Which is Ford's way of saying "Hopping mad", but I didn't care. He wouldn't say anything without a good reason, but if he meant to push me it didn't work—you can't be pushed past a certain point, and your entire being concentrates on one thing: survival.

So I said, "Can we get a move on?" and he said, "Yes," obviously, and if I was in such a hurry, and I got into the microlight, I'd sit Ford behind me; he was good but I wanted to survive, and when you do, there is only one person you trust.

I'd slid into a pair of overalls and now speeded up along the track road and then we were in the air and climbing, and I was grateful for the overalls. It gets cold quickly up there, and you need the insulation.

Flying blind and in fear of angels, the action is a strange dance, trying to keep between the two realms. There's the human one below, the realm of the Sluzba Bezpieczeństwa and Stasi, of dank cells and rats and beatings, blood in water—but I wasn't going to think about that, I was going to think ahead, to safety, to getting away with it.

Just don't fly too high.

There's the human realm, and then there's the heavenly one where the winged predators ruled.

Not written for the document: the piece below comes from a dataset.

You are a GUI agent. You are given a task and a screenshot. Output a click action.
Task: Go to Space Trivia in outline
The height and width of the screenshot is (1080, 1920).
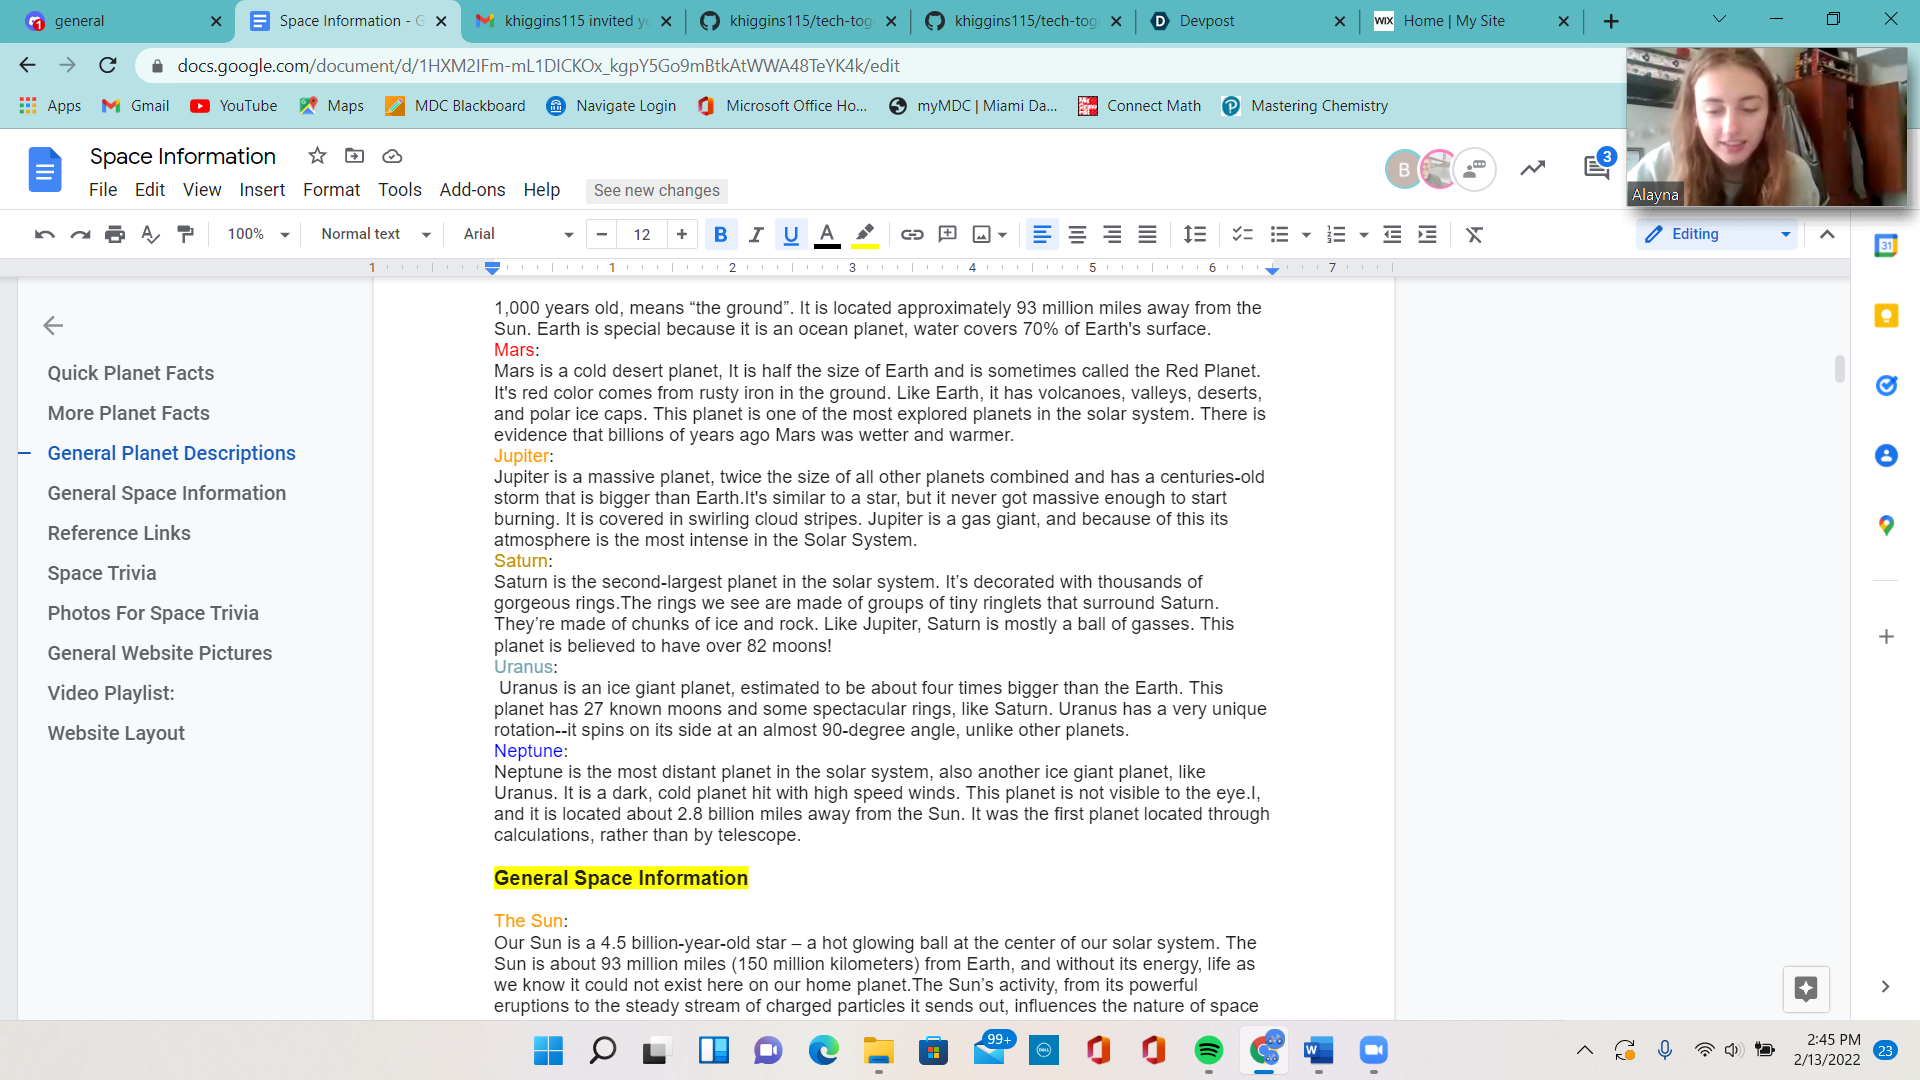click(102, 573)

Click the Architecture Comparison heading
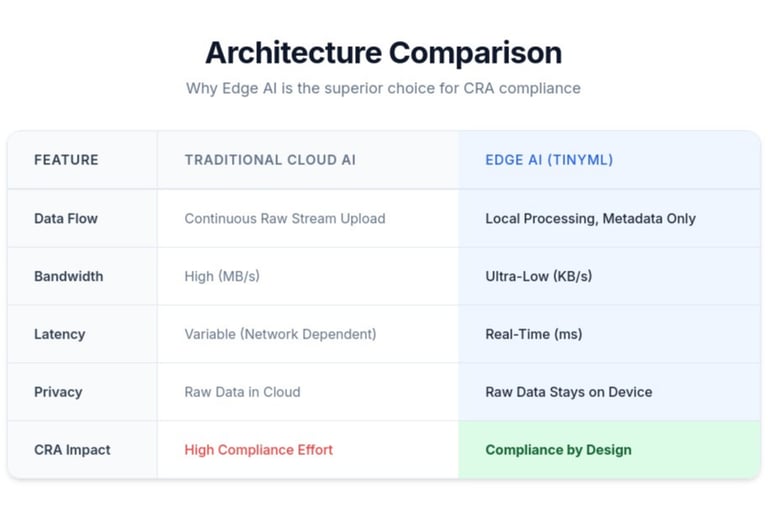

We flew over the border into East Germany and I consulted the map as I let the microlight glide, unassisted, then grabbed hold of the bars again and swooped north, Ford behind me—and I knew the thing with Raphael had been serious, they wouldn't let someone like Ford out of bed for less than a revolution, nukes, or angels.

And they wouldn't have asked for me.

Racing through cold clear air, waiting, the nerves on edge, piano wires stretched to snap.

But still we weren't disturbed; the air remained clear and bright, no sign of unfriendly visitations, no sign of wings, and the ground, as much of it as I could see, remained clear of their agents, and we flew until I could smell the sea cutting like a blade against skin, salty and smoky at the same time, and a flare went up and I made an awkward landing, bumpy, but we rode it until the microlight stopped and I got out and, not waiting for Ford to unstrap himself, jumped onto the deck of the boat without ceremony and commandeered the ladies bathrooms.

It gets cold up there.

At 04:15 we touched Dover and at 05:30 I was back in London, alive, and the adrenaline wearing off and needing release, and I went to find Ben and woke him up, which he didn't mind at all.